■ Exercise instructions ■
Give back the data in full. Leave nothing out.

■ Saved entries ■
=====

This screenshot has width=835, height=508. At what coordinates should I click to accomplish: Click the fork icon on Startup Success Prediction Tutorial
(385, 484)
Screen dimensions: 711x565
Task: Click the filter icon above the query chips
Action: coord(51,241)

=====

■ Solution for this exercise ■
This screenshot has width=835, height=508. At what coordinates should I click to accomplish: Click the fork icon on Startup Success Prediction Tutorial
(385, 484)
Screen dimensions: 711x565
Task: Click the filter icon above the query chips
Action: coord(51,241)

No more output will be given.